Pour la bourse de Londres, cette année s'annonce déjà comme la plus pauvre en nouvelles introductions depuis vingt-huit ans, avec seulement sept nouvelles entreprises cotées sur le marché. Cette atonie ressemble à un nouveau clou planté dans le cercueil après une année 2024 qui vit un véritable exode de sociétés cotées au Royaume-Uni en direction des États-Unis.
La piètre liquidité désormais offerte par le marché londonien ne convainc plus les émetteurs ; le cas britannique, ici, ne diffère pas tellement de la situation sur le Vieux Continent, où les différents marchés, trop exigus pour accueillir les grands flux indiciels, vivotent en quasi autarcie. La baisse des volumes est donc immuable, et la spirale négative auto-réalisatrice.
LSEG fait par ailleurs face à une potentielle panne de croissance sur sa solution ‘desktop’, Workspace, autrefois Eikon. Ce ralentissement sur la partie front-end du pôle données - grosso modo la moitié du chiffre d'affaires consolidé - obscurcit l'excellente récurrence des revenus d'une activité en oligopole avec Bloomberg, S&P Global et FactSet.
Viennent ensuite, par ordre d'importance, le segment marchés de capitaux, à la peine depuis quelques années comme discuté plus haut, mais heureusement sauvé par la bonne tenue des activités forex où LSEG reste le numéro un mondial ; le segment clearing, stratégique et systémique ; le segment indices, avec FTSE Russell en oligopole avec S&P et MSCI, qui couvre plus de 20 000 milliards de dollars d'actifs sous gestion ; et le segment gestion des risques, sur lequel LSEG affronte RELX, Dow Jones et Moody's.

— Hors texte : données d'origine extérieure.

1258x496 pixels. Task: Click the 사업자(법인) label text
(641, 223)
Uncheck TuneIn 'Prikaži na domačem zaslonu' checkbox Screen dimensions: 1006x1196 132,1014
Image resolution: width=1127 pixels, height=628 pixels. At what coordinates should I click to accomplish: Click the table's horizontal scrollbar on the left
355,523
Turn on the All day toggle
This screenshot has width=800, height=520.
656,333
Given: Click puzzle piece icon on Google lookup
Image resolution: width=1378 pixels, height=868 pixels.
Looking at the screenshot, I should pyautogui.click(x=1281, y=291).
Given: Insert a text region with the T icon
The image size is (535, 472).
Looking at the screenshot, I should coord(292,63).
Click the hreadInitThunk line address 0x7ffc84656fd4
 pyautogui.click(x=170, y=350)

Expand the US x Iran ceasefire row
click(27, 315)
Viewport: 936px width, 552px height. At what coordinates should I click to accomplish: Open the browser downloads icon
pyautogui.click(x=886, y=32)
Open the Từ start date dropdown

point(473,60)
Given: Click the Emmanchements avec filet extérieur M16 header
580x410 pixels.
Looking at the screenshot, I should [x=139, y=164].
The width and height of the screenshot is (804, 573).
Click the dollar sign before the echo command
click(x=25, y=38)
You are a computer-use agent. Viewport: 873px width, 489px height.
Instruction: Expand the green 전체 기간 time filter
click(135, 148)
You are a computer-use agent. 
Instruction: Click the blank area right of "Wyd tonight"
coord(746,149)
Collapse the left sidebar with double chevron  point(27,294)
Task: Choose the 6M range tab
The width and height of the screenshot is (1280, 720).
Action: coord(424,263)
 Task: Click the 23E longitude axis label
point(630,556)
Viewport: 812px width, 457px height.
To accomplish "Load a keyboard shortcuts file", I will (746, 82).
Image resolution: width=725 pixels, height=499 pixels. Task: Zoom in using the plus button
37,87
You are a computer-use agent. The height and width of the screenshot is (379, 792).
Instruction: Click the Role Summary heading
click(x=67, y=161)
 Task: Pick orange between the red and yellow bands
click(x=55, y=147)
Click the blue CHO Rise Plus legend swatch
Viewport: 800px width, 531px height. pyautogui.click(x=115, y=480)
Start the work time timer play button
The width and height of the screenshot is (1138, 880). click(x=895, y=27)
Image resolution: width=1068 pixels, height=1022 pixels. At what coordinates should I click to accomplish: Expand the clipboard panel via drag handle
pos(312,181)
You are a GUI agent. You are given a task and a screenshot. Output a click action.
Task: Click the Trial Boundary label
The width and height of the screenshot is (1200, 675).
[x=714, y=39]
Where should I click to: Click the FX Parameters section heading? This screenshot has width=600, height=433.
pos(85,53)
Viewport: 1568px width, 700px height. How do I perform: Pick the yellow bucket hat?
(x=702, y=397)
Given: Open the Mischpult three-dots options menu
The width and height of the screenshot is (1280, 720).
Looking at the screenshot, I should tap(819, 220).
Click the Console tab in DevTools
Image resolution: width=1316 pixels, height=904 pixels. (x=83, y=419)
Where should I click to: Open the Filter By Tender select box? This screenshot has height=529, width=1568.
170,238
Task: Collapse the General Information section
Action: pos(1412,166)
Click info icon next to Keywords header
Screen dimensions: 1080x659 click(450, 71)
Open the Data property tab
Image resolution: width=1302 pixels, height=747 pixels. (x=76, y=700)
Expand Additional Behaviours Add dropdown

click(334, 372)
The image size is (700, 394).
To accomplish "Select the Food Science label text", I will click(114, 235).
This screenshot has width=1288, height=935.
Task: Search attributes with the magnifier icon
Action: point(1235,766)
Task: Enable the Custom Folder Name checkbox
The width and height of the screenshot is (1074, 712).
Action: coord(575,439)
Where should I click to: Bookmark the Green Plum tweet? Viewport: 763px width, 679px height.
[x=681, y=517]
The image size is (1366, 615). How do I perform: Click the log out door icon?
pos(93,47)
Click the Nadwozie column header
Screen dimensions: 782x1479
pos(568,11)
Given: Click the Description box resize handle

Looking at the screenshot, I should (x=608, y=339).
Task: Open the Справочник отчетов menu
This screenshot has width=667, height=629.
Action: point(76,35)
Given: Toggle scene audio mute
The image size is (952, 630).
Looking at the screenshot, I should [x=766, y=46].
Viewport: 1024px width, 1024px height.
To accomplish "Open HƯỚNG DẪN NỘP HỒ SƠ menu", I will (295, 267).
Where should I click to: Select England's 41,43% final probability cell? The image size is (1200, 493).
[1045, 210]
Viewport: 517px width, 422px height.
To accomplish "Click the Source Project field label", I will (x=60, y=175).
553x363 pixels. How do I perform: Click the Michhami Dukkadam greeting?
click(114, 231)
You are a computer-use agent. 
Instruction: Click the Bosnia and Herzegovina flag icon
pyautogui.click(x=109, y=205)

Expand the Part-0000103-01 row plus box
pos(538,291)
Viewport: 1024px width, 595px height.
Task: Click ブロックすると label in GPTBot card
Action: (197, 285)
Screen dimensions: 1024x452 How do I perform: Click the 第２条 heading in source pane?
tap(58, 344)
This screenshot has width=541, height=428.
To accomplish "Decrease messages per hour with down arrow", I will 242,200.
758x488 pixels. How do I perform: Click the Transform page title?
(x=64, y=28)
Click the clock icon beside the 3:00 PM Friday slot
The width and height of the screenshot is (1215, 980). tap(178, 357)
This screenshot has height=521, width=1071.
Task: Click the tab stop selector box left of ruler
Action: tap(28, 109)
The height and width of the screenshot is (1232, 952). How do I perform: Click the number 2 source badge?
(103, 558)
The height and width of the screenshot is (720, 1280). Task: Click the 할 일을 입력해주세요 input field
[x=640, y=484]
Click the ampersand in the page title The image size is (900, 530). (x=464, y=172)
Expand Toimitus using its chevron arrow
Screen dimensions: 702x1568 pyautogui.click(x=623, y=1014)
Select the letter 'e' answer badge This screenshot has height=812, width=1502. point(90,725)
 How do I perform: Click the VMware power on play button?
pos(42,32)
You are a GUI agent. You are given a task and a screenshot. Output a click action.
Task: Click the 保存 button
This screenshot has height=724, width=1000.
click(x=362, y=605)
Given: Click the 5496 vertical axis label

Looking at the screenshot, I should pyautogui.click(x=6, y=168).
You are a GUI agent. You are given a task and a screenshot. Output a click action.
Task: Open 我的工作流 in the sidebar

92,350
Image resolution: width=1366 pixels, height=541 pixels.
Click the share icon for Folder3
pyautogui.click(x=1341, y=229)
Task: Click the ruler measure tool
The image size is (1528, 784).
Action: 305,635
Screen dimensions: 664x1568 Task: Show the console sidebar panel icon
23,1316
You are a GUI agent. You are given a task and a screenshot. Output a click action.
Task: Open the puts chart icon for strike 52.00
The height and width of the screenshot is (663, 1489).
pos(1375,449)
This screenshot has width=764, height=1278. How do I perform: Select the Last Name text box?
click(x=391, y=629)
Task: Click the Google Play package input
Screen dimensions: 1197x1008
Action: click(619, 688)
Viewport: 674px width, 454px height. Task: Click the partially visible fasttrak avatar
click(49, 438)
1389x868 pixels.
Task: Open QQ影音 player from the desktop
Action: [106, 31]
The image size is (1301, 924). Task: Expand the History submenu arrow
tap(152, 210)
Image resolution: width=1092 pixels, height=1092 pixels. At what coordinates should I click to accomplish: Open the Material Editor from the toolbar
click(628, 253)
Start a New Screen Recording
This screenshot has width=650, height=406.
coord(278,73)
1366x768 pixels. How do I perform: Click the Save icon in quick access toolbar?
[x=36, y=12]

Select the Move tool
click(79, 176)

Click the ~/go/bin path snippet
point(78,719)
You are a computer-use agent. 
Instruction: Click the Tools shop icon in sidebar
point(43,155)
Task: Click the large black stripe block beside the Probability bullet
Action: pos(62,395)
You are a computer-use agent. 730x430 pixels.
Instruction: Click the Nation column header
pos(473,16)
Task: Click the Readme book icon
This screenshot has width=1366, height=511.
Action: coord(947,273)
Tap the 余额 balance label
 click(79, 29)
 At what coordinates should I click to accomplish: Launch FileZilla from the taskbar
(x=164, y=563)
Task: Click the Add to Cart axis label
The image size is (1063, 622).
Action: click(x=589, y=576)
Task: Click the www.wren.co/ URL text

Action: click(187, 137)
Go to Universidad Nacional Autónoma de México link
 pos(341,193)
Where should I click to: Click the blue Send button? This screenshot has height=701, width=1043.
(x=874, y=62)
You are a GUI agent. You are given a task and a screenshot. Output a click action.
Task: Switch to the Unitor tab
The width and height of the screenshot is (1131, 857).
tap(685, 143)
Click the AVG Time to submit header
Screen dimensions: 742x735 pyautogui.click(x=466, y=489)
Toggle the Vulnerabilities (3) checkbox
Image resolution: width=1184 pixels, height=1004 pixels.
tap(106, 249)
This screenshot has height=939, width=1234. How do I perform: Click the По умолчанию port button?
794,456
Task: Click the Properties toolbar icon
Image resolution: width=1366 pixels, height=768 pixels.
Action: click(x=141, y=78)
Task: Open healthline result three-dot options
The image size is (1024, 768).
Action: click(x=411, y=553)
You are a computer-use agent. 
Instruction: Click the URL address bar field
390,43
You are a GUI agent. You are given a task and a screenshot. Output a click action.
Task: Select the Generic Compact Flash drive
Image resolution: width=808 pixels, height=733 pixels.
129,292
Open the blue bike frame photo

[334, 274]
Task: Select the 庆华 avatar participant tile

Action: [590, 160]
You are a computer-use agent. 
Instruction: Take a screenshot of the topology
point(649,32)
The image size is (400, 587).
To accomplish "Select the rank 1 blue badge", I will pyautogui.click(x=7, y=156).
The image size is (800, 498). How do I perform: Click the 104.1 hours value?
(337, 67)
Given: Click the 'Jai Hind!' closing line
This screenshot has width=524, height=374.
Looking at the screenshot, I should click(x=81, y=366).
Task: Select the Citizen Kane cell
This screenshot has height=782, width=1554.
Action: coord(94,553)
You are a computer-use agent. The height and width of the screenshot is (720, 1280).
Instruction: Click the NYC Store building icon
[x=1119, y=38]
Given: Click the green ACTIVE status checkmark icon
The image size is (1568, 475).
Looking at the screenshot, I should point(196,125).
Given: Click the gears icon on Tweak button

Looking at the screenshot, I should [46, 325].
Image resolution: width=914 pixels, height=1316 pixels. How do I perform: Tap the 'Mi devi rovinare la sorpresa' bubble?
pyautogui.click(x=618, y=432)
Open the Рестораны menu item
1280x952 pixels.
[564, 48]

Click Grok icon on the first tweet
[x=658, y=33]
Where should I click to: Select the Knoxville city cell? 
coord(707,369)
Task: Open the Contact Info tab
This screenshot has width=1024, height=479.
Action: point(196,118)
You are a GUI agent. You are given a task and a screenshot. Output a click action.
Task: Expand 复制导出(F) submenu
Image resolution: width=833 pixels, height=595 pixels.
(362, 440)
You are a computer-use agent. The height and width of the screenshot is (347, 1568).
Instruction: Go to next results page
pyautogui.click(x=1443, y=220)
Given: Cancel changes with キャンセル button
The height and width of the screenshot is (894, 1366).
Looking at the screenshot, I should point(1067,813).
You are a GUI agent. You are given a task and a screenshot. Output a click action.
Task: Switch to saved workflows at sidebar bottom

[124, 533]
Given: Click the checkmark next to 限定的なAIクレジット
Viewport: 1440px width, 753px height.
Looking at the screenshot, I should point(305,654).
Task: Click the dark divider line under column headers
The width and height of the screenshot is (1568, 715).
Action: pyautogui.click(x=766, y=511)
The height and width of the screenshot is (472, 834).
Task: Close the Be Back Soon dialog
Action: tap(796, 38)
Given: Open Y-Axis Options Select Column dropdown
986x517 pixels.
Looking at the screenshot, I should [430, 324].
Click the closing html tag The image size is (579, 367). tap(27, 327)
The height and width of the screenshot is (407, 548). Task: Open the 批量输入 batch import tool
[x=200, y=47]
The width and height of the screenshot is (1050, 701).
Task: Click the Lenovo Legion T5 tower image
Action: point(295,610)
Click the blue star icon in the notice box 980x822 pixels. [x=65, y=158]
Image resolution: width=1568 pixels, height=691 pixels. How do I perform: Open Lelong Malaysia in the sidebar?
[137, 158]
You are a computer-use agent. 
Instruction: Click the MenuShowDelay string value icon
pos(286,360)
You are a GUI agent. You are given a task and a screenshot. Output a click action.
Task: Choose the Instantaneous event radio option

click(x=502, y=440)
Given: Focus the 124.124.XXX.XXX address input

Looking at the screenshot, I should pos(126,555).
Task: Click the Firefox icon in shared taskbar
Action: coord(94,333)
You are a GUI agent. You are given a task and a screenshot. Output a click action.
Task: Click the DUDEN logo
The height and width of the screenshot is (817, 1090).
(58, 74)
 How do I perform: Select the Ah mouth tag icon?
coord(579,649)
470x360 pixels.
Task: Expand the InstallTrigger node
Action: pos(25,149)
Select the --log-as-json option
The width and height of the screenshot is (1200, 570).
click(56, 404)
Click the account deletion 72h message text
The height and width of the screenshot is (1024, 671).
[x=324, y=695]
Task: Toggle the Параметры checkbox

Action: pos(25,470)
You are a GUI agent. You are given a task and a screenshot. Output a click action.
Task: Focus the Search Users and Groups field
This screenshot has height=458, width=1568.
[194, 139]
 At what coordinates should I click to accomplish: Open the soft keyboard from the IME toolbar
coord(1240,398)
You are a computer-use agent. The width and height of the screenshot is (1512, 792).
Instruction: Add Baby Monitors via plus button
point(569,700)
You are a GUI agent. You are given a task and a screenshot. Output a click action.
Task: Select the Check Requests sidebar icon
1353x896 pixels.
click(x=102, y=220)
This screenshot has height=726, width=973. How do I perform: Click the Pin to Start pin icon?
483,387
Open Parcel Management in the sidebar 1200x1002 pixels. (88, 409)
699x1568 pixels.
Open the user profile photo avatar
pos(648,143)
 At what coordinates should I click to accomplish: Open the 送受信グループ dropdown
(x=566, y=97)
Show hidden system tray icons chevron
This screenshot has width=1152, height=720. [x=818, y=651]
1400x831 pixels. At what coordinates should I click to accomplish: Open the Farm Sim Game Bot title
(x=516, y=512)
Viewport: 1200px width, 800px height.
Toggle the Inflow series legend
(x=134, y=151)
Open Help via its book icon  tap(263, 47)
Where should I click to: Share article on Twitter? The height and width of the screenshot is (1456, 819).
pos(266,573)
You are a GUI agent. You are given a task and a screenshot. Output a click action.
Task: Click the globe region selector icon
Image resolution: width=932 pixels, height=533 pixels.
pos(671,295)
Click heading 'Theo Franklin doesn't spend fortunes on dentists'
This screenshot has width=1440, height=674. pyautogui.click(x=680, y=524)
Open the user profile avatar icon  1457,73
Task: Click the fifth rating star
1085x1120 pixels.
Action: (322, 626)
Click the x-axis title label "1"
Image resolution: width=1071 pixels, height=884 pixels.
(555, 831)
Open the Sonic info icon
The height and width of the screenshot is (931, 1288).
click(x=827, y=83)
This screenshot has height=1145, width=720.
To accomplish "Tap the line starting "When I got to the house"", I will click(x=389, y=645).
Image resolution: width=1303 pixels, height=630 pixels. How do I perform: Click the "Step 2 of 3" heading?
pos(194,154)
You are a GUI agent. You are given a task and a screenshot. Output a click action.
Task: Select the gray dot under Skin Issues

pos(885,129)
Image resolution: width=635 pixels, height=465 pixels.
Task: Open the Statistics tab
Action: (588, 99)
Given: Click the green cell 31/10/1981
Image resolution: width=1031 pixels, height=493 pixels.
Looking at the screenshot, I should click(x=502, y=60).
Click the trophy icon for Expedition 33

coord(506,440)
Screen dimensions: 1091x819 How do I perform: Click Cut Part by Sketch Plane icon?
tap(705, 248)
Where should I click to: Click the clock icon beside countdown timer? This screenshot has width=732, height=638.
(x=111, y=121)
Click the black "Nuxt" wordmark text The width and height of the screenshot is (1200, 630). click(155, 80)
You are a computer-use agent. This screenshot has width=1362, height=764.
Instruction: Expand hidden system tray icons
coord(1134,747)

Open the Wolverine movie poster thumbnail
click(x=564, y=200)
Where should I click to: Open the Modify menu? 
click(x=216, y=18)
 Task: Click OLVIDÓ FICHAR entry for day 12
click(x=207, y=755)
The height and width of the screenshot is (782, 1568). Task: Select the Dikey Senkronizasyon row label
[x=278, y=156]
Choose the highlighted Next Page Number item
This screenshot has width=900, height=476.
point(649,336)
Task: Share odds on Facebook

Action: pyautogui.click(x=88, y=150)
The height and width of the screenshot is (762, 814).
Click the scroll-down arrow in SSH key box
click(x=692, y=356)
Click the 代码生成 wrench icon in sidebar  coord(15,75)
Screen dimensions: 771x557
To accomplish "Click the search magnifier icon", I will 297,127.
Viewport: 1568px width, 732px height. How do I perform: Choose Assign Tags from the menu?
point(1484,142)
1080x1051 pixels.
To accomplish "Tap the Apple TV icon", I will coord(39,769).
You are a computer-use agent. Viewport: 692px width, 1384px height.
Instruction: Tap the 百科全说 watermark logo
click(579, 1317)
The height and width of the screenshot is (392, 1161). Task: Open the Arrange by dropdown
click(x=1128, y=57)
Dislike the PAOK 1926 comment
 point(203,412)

Pour faire face à l'inexorable déclin des volumes, déjà amorcé depuis longtemps, l'ambition stratégique centrale du groupe britannique a consisté à se réorienter comme un leader mondial de la donnée financière. Cette dernière a culminé en 2021 avec l'acquisition de Refinitiv, qui du reste n'est pas allée sans heurts. Tous segments confondus, ce sont désormais les deux tiers du chiffre d'affaires consolidé qui découlent de ce repositionnement.
Ce pivot, il faut le dire, a été couronné de succès. Sur les dix derniers exercices fiscaux annuels, c'est-à-dire entre 2015 et 2024, le chiffre d'affaires a été multiplié par six et le profit cash - ou cash-flow libre - par sept. D'un opérateur boursier somme toute traditionnel, LSEG est ainsi devenu une authentique référence de la donnée et de la technologie.
Ce parcours n'a pas empêché la capitalisation boursière de s'effondrer récemment, avec un titre revenu sur le niveau qu'il occupait il y a cinq ans et des multiples de valorisation qui s'approchent de leurs planchers historiques. Cette sévérité des investisseurs s'explique largement par l'importante dilution entraînée par l'acquisition de Refinitiv, financée via l'émission de nouveaux titres.
Ainsi, le profit par action a stagné entre 2017 et 2024, car le nombre de titres en circulation a augmenté de moitié sur la période. Cela dit, maintenant que la phase de transformation est terminée, ou en tout cas largement complétée, LSEG devrait pouvoir se concentrer sur des retours de capital aux actionnaires ; les analystes de Zonebourse ne seraient d’ailleurs pas surpris de voir le groupe accélérer sur les rachats d'actions très prochainement.
LSEG, qui génère un cash-flow libre aux alentours de 2,5 milliards de livres sterling, conserve un endettement tout à fait limité et une capitalisation boursière de 42,5 milliards de livres - soit un multiple d'environ dix-sept fois le profit cash attendu sur l'exercice fiscal 2025.